[Your assignment] For the listing that follows, give again exactly the lines from the one with "Help (30, 2545)" to the one with "[Follow on Twitter] (77, 2477)", including both.

[Working data]
**********

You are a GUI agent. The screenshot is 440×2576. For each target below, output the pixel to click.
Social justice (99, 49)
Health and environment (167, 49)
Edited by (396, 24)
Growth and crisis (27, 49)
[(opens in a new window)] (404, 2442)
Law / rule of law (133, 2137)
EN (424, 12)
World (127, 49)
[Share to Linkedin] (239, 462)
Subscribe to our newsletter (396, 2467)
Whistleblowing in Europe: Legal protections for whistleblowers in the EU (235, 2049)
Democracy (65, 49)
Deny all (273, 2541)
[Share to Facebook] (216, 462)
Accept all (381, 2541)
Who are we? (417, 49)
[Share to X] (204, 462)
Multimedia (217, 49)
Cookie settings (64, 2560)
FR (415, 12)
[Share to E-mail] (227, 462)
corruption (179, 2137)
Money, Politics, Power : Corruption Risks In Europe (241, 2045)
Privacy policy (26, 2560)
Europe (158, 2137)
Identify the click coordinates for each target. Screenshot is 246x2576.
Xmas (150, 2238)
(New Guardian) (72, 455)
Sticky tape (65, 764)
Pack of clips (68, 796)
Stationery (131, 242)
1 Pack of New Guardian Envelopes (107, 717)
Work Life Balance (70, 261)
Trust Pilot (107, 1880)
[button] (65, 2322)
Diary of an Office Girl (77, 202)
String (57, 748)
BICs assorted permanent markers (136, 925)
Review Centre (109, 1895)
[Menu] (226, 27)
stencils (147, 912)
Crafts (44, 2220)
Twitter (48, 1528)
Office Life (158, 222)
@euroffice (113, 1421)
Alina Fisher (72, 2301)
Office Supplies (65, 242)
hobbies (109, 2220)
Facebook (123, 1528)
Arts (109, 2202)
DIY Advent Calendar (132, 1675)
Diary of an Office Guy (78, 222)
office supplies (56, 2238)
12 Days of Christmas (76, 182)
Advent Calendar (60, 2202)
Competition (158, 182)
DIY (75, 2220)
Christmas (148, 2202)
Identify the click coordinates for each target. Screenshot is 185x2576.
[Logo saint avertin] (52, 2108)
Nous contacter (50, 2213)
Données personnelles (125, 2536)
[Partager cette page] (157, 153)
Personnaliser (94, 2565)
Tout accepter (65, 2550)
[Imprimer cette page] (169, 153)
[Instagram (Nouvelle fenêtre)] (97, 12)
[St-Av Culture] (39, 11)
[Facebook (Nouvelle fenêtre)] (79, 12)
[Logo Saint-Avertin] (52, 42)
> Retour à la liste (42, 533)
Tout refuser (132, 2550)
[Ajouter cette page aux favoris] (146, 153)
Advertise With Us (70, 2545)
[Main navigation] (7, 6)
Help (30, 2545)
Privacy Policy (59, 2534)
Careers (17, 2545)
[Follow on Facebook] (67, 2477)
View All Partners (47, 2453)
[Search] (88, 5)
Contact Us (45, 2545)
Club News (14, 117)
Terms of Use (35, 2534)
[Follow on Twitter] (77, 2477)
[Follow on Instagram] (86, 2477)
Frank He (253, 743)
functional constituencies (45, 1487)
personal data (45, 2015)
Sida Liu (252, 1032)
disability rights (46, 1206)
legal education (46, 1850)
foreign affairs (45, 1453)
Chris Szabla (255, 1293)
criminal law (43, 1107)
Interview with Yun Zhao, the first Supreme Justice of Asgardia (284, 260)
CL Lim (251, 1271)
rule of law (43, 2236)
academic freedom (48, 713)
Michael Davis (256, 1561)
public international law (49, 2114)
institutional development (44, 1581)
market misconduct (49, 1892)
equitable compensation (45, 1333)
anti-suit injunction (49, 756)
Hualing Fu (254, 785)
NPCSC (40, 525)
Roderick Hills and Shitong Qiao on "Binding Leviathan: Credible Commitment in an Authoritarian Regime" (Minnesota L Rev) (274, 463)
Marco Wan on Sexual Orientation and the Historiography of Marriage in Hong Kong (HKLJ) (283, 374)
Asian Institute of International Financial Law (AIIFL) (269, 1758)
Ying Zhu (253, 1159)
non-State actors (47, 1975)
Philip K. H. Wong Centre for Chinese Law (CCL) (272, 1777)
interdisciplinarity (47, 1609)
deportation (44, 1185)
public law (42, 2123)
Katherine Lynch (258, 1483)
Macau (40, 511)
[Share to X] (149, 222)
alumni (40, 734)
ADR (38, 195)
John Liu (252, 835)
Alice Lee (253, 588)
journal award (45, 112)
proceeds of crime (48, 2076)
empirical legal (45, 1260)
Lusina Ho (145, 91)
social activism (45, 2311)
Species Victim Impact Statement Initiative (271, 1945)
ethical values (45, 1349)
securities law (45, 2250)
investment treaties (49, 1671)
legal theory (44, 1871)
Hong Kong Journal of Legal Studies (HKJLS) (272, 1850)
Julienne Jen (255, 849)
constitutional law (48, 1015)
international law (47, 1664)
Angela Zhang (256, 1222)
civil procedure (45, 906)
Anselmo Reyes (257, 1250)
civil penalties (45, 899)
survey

**********

[Expected answer]
Help (30, 2545)
Privacy Policy (59, 2534)
Careers (17, 2545)
[Follow on Facebook] (67, 2477)
View All Partners (47, 2453)
[Search] (88, 5)
Contact Us (45, 2545)
Club News (14, 117)
Terms of Use (35, 2534)
[Follow on Twitter] (77, 2477)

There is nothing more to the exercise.